§ Provided information
=== Section Start ===

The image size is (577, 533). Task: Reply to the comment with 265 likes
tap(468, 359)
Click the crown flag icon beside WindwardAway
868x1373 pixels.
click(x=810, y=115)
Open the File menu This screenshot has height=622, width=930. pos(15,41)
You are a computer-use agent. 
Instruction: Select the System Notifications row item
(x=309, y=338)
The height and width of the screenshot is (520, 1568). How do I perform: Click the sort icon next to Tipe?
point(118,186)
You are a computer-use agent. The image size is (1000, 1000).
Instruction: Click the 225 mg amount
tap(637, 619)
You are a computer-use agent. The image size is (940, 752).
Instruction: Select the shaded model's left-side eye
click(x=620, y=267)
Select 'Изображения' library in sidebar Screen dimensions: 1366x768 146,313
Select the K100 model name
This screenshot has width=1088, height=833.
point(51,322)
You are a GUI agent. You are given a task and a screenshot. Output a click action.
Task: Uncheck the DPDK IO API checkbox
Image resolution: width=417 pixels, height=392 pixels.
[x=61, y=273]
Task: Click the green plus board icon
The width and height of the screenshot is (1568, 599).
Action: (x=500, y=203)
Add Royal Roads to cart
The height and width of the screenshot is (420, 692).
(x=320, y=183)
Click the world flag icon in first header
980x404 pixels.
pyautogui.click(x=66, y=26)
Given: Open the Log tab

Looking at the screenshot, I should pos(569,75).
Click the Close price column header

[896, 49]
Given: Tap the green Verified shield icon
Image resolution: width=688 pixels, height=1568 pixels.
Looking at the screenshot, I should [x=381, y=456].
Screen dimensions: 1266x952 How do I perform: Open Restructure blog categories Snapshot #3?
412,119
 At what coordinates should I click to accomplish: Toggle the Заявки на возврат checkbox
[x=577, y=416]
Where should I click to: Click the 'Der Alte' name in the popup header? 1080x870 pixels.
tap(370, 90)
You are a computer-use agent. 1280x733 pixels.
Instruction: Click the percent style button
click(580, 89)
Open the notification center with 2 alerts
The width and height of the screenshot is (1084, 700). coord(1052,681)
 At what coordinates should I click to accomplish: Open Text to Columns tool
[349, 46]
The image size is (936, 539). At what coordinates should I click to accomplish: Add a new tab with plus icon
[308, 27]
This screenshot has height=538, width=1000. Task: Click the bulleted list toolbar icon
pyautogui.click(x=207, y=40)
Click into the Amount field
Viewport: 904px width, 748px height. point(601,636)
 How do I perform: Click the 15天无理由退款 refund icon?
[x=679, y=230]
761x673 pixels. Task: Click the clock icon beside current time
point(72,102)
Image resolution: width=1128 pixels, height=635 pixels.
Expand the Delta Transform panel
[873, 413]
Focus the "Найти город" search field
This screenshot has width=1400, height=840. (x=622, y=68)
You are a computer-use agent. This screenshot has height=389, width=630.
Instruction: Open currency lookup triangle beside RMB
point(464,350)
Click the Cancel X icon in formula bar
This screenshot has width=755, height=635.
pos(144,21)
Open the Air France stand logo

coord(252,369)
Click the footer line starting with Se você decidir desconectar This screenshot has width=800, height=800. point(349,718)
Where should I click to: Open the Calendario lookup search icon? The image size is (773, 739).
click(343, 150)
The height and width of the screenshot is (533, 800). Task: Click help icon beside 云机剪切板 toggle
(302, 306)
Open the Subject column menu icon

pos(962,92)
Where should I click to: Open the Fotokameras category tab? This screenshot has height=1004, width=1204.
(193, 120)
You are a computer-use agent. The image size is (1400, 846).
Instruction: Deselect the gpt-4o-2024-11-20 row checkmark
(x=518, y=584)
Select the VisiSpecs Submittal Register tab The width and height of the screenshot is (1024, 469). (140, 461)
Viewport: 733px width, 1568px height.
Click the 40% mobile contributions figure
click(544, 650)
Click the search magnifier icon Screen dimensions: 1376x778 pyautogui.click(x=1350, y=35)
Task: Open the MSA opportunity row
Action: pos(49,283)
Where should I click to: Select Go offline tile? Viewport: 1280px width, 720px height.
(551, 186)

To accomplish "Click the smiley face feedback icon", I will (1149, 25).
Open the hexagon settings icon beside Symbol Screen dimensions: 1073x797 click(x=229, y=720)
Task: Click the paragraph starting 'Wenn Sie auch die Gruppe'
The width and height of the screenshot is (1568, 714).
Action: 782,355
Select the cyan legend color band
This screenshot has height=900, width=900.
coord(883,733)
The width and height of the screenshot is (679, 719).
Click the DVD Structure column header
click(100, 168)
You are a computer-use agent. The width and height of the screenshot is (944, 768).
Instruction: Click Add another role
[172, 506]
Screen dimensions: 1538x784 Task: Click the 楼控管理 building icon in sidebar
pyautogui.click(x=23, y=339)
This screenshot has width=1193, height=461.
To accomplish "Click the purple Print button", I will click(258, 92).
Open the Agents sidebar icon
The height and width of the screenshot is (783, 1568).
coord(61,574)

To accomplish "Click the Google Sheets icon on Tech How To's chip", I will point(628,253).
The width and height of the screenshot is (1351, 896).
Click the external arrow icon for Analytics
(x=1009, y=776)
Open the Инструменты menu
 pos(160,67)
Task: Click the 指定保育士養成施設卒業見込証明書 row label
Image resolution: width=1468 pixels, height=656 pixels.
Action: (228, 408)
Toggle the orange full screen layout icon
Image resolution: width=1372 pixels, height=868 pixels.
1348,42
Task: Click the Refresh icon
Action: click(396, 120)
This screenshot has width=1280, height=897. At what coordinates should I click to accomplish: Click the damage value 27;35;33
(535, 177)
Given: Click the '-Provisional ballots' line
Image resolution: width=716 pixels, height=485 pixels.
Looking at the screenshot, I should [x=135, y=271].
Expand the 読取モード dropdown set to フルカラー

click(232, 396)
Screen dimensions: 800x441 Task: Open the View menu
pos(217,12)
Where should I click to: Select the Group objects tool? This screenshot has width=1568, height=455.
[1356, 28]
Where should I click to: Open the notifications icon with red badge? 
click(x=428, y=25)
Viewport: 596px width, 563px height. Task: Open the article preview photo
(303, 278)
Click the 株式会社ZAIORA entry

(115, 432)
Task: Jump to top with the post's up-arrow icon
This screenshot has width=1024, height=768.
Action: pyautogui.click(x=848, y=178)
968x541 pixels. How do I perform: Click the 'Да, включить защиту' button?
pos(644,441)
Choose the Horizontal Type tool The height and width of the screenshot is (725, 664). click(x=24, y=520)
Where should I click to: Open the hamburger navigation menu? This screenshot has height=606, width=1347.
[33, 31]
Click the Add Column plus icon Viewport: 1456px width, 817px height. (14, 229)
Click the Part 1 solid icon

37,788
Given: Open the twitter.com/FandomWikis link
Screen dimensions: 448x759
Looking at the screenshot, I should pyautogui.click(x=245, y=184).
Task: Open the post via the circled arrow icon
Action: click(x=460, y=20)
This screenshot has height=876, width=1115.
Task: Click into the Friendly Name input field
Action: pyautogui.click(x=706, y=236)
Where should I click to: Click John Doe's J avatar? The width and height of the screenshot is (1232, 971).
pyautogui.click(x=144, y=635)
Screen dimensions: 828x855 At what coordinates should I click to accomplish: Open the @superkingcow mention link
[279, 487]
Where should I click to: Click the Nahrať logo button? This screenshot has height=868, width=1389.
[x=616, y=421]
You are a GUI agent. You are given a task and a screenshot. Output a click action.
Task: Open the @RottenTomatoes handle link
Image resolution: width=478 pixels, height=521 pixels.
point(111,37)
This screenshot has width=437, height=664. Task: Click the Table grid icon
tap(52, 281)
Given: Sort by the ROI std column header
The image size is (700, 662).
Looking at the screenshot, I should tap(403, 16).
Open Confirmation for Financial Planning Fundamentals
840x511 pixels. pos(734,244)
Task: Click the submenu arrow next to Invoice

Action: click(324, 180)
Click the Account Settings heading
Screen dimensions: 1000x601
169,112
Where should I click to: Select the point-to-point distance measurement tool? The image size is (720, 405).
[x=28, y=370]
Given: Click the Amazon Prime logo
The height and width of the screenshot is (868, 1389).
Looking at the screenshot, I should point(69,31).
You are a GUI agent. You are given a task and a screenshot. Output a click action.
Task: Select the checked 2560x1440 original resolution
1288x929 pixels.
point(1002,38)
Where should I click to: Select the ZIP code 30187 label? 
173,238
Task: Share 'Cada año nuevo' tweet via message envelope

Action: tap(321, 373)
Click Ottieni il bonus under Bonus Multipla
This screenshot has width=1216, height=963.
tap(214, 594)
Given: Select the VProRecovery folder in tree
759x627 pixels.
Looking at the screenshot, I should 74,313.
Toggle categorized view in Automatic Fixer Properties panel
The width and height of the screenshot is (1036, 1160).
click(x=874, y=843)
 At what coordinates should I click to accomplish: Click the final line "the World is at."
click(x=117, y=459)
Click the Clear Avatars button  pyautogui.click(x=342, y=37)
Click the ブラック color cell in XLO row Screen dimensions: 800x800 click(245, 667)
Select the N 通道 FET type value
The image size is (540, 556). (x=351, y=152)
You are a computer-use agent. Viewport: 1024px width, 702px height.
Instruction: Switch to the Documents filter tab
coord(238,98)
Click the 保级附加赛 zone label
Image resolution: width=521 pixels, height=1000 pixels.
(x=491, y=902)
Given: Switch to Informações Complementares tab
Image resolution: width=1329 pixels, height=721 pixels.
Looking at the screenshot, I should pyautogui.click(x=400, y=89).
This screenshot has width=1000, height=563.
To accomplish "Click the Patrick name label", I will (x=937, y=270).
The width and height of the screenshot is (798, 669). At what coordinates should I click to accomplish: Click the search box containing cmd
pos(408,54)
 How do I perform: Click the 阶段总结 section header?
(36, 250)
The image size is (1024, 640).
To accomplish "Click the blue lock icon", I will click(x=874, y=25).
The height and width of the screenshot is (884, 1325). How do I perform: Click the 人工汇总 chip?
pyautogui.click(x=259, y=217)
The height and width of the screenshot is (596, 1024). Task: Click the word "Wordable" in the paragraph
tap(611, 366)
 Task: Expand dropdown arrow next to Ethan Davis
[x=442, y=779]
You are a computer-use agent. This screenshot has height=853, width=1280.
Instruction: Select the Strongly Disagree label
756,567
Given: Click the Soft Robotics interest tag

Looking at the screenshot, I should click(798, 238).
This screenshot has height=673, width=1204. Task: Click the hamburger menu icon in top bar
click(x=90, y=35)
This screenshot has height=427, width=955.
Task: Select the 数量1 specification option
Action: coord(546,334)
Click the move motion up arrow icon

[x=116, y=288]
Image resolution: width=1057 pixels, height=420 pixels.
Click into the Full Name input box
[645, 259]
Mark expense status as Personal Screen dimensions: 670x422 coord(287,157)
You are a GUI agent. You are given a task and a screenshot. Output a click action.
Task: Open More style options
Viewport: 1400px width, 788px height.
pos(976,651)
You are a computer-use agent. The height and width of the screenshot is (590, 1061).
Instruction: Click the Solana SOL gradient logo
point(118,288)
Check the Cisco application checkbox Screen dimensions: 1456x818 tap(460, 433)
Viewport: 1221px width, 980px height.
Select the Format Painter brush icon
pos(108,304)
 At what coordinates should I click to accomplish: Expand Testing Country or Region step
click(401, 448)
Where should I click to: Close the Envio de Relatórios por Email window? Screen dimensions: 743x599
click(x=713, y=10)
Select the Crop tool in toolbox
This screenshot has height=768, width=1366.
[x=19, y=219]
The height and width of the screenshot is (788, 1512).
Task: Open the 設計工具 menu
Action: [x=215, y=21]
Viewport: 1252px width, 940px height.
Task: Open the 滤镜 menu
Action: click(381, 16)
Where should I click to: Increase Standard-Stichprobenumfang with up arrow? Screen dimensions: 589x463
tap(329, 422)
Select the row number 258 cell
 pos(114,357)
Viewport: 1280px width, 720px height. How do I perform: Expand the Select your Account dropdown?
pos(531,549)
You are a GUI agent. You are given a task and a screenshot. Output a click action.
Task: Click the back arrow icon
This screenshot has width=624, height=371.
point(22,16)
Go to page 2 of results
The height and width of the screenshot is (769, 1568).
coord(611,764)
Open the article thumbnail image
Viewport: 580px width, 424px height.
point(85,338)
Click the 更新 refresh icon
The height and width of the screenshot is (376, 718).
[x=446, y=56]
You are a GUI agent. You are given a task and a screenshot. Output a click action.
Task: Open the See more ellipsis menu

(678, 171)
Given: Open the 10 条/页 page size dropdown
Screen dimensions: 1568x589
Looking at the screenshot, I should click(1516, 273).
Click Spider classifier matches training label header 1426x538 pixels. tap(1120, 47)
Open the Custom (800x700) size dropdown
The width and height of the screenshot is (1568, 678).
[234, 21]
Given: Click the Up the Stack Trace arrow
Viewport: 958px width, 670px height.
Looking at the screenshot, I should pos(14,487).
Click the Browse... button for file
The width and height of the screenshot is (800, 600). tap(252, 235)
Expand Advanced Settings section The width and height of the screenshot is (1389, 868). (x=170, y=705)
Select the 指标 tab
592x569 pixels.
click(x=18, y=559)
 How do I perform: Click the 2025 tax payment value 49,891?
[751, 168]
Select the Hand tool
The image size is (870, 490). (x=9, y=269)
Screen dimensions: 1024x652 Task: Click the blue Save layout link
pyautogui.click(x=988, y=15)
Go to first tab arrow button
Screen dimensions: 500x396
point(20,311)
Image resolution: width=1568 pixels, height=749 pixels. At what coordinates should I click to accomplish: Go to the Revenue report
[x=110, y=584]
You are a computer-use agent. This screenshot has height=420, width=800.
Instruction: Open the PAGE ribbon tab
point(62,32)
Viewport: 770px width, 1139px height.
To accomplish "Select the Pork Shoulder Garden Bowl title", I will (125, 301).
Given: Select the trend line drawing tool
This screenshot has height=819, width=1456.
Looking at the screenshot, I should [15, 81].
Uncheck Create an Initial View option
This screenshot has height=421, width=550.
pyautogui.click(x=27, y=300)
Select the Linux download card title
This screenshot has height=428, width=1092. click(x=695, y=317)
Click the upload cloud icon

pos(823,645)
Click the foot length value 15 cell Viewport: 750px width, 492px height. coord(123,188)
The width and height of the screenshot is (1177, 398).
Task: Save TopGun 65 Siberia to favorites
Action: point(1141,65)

=== Section End ===

§ What you have to do
The output should be exactly the lines above from the line containing "Expand the 読取モード dropdown set to フルカラー" to the line containing "Choose the Horizontal", inclusive, with no other lines.

§ Your response
Expand the 読取モード dropdown set to フルカラー

click(232, 396)
Screen dimensions: 800x441 Task: Open the View menu
pos(217,12)
Where should I click to: Select the Group objects tool? This screenshot has width=1568, height=455.
[1356, 28]
Where should I click to: Open the notifications icon with red badge? 
click(x=428, y=25)
Viewport: 596px width, 563px height. Task: Open the article preview photo
(303, 278)
Click the 株式会社ZAIORA entry

(115, 432)
Task: Jump to top with the post's up-arrow icon
This screenshot has width=1024, height=768.
Action: pyautogui.click(x=848, y=178)
968x541 pixels. How do I perform: Click the 'Да, включить защиту' button?
pos(644,441)
Choose the Horizontal Type tool The height and width of the screenshot is (725, 664). click(x=24, y=520)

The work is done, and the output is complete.